A porta-voz do Departamento de Estado dos Estados Unidos, Amanda Robertson, confirmou na última sexta-feira, 29 de maio, que as facções criminosas brasileiras, Primeiro Comando da Capital (PCC) e Comando Vermelho (CV), estão presentes em pelo menos 12 estados americanos. A declaração foi feita durante uma entrevista exclusiva ao programa 3 em 1.
Segundo Robertson, a classificação do PCC e do CV como organizações terroristas permite ao governo dos EUA adotar diversas medidas contra esses grupos. Entre as ações estão o bloqueio de bens e a proibição de entrada de integrantes dessas facções no território americano. A porta-voz enfatizou que qualquer tipo de apoio a essas organizações é considerado crime sob a legislação norte-americana.
“Essas ações visam frear e eliminar a atuação do PCC e do CV não apenas nos Estados Unidos, mas também no Brasil e em outras partes do mundo”, declarou Robertson, destacando a seriedade com que o governo dos EUA trata a questão da criminalidade organizada.
Durante a entrevista, Amanda Robertson foi questionada sobre a possibilidade de uma intervenção militar dos Estados Unidos no Brasil. A porta-voz foi clara ao afirmar que essa opção não está em consideração. “O enquadramento do PCC e do CV como grupos terroristas não envolve qualquer tipo de atividade militar”, afirmou, reforçando que as medidas adotadas são de natureza legal e diplomática.
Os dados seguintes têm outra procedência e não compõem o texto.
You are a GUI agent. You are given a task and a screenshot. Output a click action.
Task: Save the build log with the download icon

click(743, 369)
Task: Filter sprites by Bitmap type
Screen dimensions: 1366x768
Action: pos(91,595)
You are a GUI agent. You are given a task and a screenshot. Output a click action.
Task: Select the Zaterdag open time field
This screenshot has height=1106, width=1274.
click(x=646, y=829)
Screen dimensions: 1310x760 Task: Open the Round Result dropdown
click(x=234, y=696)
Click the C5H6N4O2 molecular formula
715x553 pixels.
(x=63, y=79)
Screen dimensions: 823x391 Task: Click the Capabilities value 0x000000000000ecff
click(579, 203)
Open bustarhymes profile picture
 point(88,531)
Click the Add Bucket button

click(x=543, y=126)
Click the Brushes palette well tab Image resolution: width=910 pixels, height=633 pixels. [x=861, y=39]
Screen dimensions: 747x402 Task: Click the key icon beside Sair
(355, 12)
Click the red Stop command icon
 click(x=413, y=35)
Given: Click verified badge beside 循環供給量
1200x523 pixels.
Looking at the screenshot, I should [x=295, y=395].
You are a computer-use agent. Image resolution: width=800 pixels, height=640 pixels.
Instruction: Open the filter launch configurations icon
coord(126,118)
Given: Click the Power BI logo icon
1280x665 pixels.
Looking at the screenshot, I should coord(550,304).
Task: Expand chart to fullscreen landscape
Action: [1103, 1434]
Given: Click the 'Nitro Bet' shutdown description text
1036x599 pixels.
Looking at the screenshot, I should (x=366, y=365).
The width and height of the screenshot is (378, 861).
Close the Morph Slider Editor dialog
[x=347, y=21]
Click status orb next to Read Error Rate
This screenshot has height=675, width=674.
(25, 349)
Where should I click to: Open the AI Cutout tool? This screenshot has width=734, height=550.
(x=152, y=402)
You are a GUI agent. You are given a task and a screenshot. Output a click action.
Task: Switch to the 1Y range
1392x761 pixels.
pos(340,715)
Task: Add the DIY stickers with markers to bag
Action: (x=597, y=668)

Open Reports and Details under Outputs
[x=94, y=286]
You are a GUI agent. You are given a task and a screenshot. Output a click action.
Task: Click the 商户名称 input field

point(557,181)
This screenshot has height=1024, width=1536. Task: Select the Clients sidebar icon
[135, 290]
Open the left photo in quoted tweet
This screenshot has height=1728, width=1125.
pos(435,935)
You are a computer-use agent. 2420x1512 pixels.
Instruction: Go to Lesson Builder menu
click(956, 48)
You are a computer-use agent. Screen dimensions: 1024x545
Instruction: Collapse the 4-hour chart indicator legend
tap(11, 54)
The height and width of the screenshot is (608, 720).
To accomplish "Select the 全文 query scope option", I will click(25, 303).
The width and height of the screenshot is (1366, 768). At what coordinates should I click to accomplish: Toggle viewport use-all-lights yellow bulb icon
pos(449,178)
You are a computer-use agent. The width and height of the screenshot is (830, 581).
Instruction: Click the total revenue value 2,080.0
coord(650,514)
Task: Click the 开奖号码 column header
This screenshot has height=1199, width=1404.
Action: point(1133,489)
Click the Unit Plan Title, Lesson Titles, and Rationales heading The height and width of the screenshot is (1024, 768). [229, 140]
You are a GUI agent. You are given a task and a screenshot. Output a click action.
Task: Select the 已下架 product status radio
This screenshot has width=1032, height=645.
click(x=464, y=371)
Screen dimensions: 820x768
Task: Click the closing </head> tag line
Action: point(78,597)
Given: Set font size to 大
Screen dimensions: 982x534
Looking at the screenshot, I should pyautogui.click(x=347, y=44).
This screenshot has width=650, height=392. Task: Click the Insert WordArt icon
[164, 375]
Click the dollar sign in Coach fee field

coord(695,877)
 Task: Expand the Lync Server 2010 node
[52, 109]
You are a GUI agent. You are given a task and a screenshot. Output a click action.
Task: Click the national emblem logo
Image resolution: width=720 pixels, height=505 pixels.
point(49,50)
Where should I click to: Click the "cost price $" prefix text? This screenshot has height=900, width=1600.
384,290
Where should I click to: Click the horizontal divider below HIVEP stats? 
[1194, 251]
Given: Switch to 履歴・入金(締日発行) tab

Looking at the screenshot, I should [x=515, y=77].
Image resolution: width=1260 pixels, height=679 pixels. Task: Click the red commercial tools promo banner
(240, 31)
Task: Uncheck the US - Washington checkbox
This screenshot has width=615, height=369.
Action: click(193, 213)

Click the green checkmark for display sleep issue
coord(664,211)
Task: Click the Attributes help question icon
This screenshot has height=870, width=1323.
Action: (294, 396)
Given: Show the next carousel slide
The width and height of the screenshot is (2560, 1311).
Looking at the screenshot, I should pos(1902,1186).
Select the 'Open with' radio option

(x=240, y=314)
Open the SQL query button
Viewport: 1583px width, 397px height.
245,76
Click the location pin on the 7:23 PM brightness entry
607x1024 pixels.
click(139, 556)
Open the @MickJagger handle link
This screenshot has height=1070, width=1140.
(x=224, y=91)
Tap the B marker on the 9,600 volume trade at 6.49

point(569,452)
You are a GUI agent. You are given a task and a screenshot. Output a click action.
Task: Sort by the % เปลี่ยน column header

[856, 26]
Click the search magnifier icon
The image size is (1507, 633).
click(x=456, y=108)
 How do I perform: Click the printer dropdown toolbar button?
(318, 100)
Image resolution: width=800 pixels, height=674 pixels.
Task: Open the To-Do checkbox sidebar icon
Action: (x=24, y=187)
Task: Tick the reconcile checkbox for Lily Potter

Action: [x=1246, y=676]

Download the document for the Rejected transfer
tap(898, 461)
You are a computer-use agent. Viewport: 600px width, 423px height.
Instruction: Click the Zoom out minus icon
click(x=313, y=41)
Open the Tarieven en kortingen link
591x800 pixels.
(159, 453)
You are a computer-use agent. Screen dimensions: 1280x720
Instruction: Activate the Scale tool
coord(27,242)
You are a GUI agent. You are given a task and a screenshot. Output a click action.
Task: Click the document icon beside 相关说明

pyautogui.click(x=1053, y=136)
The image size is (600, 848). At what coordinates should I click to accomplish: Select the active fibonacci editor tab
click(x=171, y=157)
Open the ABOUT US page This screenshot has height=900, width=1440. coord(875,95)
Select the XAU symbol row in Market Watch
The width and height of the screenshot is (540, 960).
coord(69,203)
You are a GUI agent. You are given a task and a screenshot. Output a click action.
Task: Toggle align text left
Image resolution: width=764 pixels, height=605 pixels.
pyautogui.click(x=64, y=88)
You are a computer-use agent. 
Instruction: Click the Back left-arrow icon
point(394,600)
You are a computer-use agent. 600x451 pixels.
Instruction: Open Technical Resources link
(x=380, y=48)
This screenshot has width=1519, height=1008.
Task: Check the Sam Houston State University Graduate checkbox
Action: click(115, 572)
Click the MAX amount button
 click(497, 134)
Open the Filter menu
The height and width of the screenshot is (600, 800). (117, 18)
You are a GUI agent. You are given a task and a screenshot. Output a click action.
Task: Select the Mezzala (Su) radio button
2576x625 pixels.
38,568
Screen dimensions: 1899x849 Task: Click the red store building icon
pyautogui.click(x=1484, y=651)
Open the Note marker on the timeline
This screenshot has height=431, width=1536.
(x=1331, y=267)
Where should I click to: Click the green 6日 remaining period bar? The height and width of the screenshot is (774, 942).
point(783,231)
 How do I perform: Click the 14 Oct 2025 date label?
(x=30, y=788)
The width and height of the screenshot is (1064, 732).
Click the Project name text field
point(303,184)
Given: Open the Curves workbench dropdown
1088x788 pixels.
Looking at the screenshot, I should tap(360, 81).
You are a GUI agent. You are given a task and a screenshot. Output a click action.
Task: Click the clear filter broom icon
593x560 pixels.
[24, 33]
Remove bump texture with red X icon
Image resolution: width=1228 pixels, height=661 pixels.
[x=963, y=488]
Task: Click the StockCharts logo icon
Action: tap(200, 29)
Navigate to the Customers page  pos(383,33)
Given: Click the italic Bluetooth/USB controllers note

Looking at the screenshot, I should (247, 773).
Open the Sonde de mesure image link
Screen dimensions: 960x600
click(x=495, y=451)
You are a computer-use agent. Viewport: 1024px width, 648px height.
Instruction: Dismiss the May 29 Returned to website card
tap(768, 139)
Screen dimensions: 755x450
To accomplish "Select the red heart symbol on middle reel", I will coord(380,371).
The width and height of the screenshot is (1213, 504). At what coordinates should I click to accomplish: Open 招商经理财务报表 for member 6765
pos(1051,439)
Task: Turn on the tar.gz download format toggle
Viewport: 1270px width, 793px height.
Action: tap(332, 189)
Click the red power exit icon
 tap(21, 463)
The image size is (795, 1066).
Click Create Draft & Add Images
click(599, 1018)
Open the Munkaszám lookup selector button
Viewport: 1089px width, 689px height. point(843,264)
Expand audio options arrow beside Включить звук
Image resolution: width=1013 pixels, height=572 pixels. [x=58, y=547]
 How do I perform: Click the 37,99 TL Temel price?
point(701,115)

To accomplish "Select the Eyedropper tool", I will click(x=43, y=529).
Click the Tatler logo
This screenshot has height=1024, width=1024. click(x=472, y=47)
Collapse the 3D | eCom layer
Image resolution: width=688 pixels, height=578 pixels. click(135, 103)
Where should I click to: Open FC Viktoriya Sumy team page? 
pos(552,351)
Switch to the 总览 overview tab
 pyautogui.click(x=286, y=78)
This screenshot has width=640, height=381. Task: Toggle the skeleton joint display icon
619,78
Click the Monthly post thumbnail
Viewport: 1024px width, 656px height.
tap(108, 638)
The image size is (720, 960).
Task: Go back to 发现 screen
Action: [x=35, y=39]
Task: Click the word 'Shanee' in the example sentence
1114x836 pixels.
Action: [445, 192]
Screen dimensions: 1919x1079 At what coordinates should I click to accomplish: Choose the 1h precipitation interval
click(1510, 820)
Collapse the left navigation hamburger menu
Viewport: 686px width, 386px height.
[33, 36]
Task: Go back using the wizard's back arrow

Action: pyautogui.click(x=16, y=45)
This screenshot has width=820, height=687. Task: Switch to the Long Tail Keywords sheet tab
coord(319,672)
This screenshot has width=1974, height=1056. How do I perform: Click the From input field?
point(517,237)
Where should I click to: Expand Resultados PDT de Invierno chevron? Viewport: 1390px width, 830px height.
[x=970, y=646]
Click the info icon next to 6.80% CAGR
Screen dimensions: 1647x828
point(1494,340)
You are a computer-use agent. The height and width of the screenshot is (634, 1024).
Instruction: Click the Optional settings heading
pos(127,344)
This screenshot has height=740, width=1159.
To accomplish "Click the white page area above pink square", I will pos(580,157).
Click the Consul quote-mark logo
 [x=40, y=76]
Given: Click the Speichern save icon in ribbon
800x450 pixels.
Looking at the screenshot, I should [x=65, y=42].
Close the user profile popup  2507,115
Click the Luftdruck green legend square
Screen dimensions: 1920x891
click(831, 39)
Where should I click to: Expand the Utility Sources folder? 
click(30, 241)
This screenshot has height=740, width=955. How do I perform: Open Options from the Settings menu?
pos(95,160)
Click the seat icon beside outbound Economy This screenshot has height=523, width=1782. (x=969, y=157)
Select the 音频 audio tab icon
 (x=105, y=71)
A presença dessas facções no território americano levanta preocupações sobre o tráfico de drogas e outras atividades criminosas que podem impactar não apenas a segurança pública, mas também as relações diplomáticas entre Brasil e Estados Unidos. A atuação do PCC e do CV fora do Brasil é um tema que se tornou cada vez mais relevante nas discussões sobre segurança internacional.